On the other hand the same AI approach could potentially be of great help to tutors during assessment by saving them from tedious and repetitive labour. “AI Assistance” may offer “suggested answer groups” for questions requiring one-line textual or mathematical answers. This could allow academics to mark and give feedback to everyone who gave a similar answer simultaneously (ibid.).

An academic cold war of tech armament is not a tangible solution

Point 7 of last aticle’s NO-School Manifesto mentioned that we should value the use of the senses, the intellect, and imagination, rather than systems of punishment, control, and constriction.
I do not believe in the idea of fighting tech with more tech. As it is clearly only a tiny and rather ineffective part of what is really needed. The difficulty of detecting cheating (whatever that means, just think of Kobayashi Maru) only underlines the importance of education. Schools and tutors must not purely rely on technological tools. They need to work more closely with students and the real world. What we need to do is build positive relationships where we can have smart conversations about work, about citation, about what plagiarism is and what plagiarism looks like. Ultimately, all of the ed-tech companies, the cheating and the anti-cheating, frustrate those positive relationships (Stommel, 2021).

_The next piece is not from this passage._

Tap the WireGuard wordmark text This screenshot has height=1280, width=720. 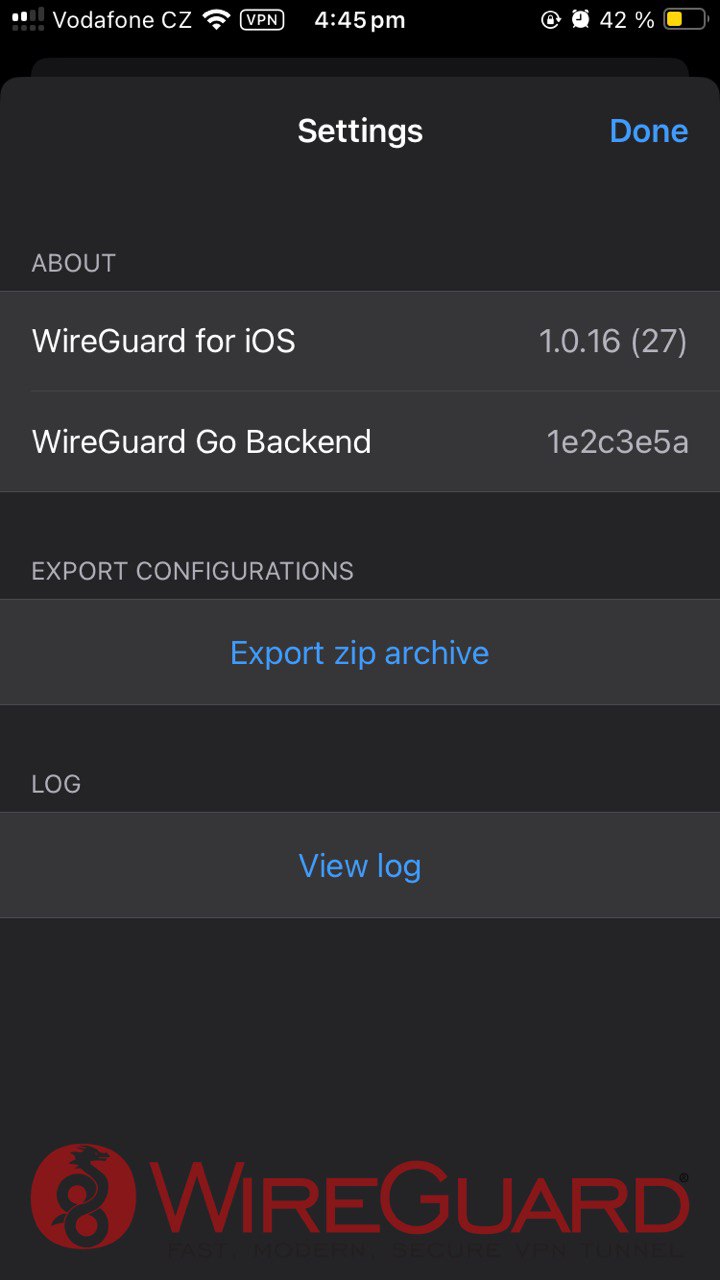(x=420, y=1200)
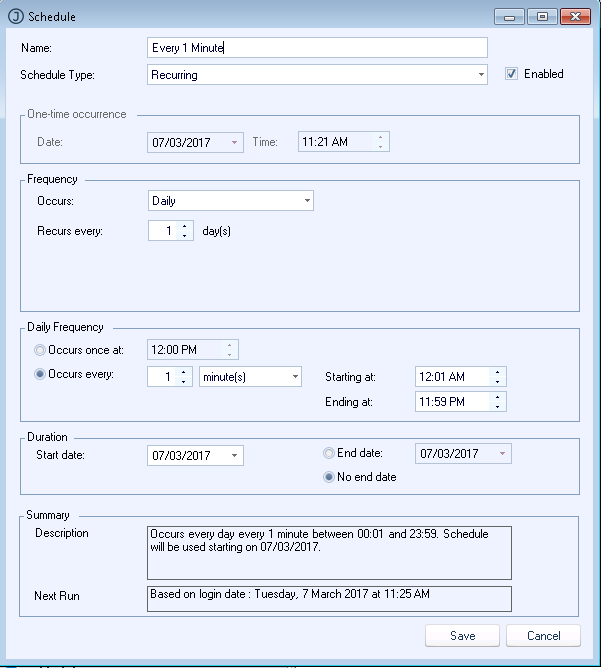Expand the Occurs frequency dropdown

tap(306, 201)
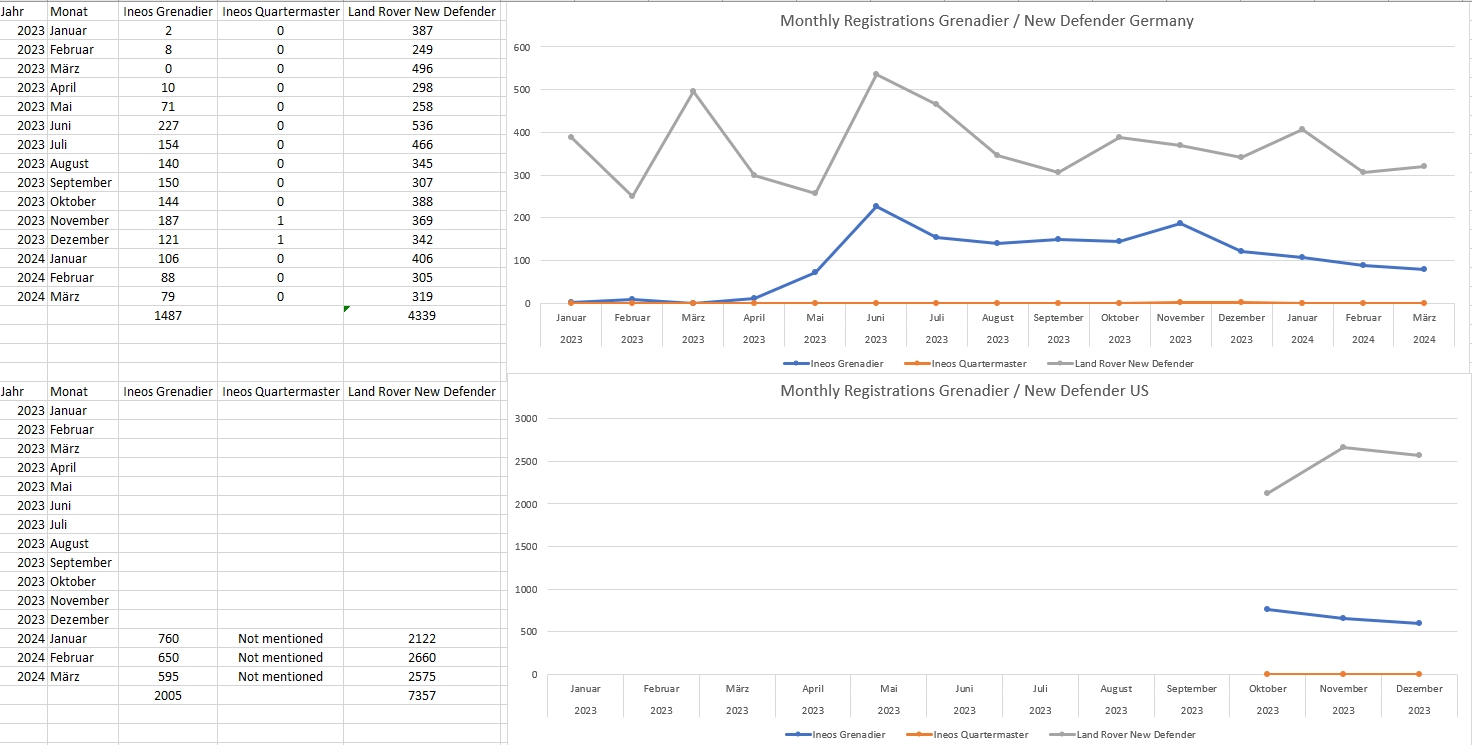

also read  on not keeping quiet

Changing the paradigm of assessment

Rather than obsessively check the possibility of plagiarised results, shouldn’t we rather think in depth on how assessment looks like, could look like and should look like?  

Let’s discuss each new tool, but this debate should never be dominated by “assessment conservatism”. The idea that one should cling on to the types of things that we used to do because of familiarity or trust in old practices, has to be thrown out of the window.
Let’s learn from history and consider how AI will influence the concept of authentic assessment:
Students must always be allowed to use “real world” tools in assessment exercises. Our think tank helps schools and companies to rethink current education & training. We develop and deliver new contemporary forms of learning that work exclusively from a position of equality. We are noticing that increasing numbers of mature students at universities further sharpen the imperative to replicate real-world conditions in programmes and especially assessments (not to forget, the learning outcomes). Students, like professionals, are looking for ways to get things done more efficiently and quickly. They want and need to learn the most, the fastest, the best, the most affordably (Ross, 2021).

Contemporary workers of higher education better ask themselves:
What is a professional going to have access to in the future? How will she or he acquire knowledge and get shit done?

A good school therefore prepares students for the world that they’re going to be active in, not just for the now, but the unknown future. If we don’t give students the opportunity to decide when it is appropriate to use AI tools or not, and to make best use of them, we’re not really giving them the sort of education they’re going to need.